◆ İstenenler ◆
• 1. Ev hırsızlığı metnine göre aşağıdakileri cevaplayın:
(a) İnceleme yapıp tutanak tutan iki polis hangi birimden geldi?
(b) Parmak izini kim aldı?
(c) Çalınanlar arasında anlatıcıyı en çok üzen şey neydi?
• 2. Ev hırsızlığı metnini kaldığı yerden devam ettirin.

◆ Alıntı metin ◆
Mahallemizde evine  hırsız  girmemiş  bir  ben  kalmıştım, geçtiğimiz  hafta  en sonunda  benim  evime de  girerek  mahallemizi  resmen  taradılar.

Sonrasında rutin olan, İlçe Emniyet Müdürlüğüne bağlı bölgemiz karakolunun  Hırsızlık Büro Amirliğinden gelen iki polis inceleme yapıp  tutanak tuttu.Başka bir ekip parmak izi aldı. Sonra da “Allahaısmarladık” diyerek çekip gittiler.

Bense  “soyulmuş”, evde değerli olarak neyi var, neyi yoksa  alınıp  gidilmiş  olarak  kalakaldım !...

Çalınanlar  arasında  beni  en  çok  üzen  bilgisayarım  oldu. Çünkü emeğim, alın terim, göz nurum olan araştırmalarım,yazılarım, yazmakta  olduğum kitaplarım ve  anılarım  bilgisayarımla  birlikte gitti…Yedekleme  yapmıştım  elbette  ama  her  birinin son  çalışmaları  hariç.

◆ Veri listesi ◆
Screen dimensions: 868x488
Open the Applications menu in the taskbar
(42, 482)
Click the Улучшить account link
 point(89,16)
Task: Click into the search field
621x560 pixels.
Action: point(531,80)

---

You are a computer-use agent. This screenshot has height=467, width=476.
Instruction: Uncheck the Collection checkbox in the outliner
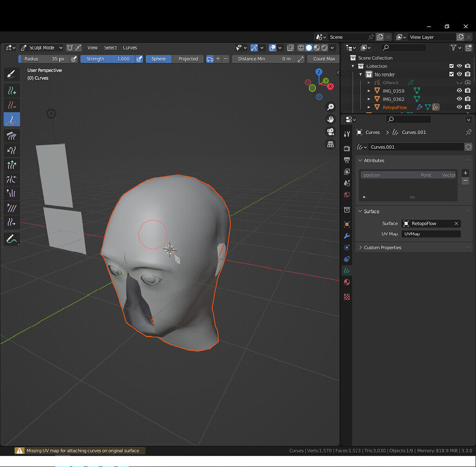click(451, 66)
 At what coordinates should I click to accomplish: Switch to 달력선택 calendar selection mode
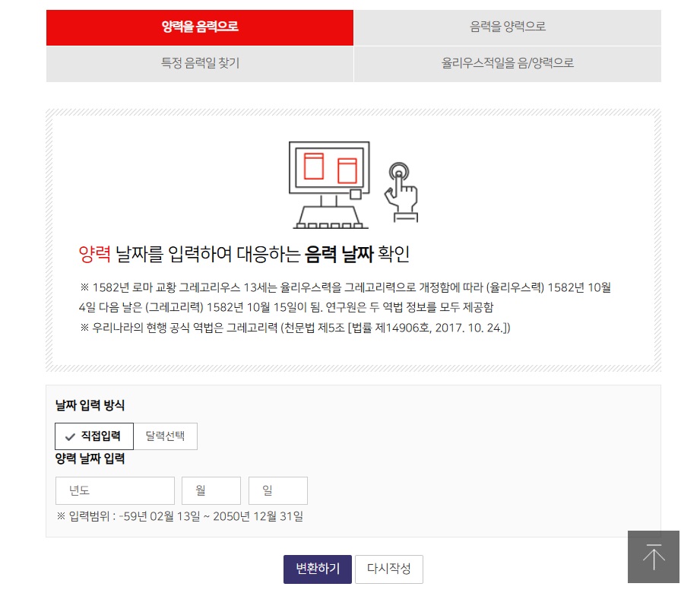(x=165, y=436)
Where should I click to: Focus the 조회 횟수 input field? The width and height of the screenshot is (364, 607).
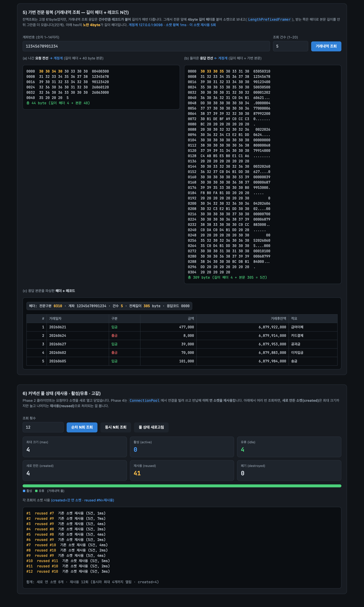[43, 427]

---

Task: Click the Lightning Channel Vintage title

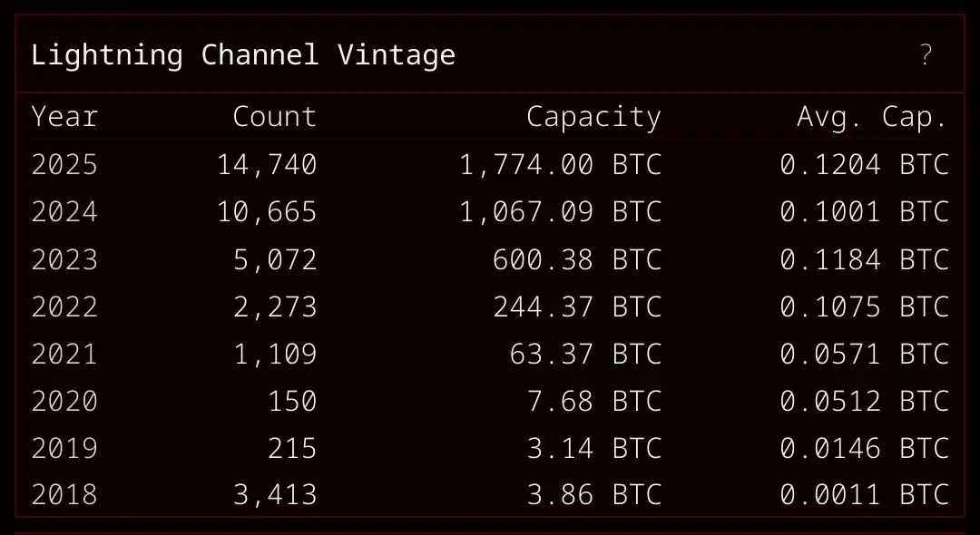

◆ Cevaplar ◆
• 1.
(a) İlçe Emniyet Müdürlüğüne bağlı bölge karakolunun Hırsızlık Büro Amirliğinden.
(b) Başka bir ekip.
(c) Bilgisayarı.

• 2.
Sonra  oturup  düşündüm: Hırsızlık ne anlama geliyordu ? Nasıl olmuştu da bu  kadar  hayatımızın her  anına  arsızca, zalimce  yayılmıştı?...Yılların  emeklerini  bir  anda  zevkleri  uğruna  heba  eden  bu mahluklar  neyle  besleniyorlar, neye  hizmet  ediyorlardı ? Kaybolan  emeklerimin, manevi  değeri ederinin  üstünde  olan mallarımın  tazmini nasıl sağlanacaktı ?...

Merak edip sözlük anlamına  şöyle bir baktım:

“Yazılı kanunlar ya da toplumsal meşruiyet düzeyinde, mülkiyet hakkına karşı işlenen temel suçlardan biri olan hırsızlık;  mülkiyeti kendine ait olmayan bir taşınır malı, korunduğu yerden sahibinin bilgisi ve rızası dışında gizlice almak, alıkoymak, kullanmak, nesneden menfaat temin etmek işidir.”

Tanımın içine hiç insanlık onuru, haysiyet ve şerefi gibi terimler girmemiş !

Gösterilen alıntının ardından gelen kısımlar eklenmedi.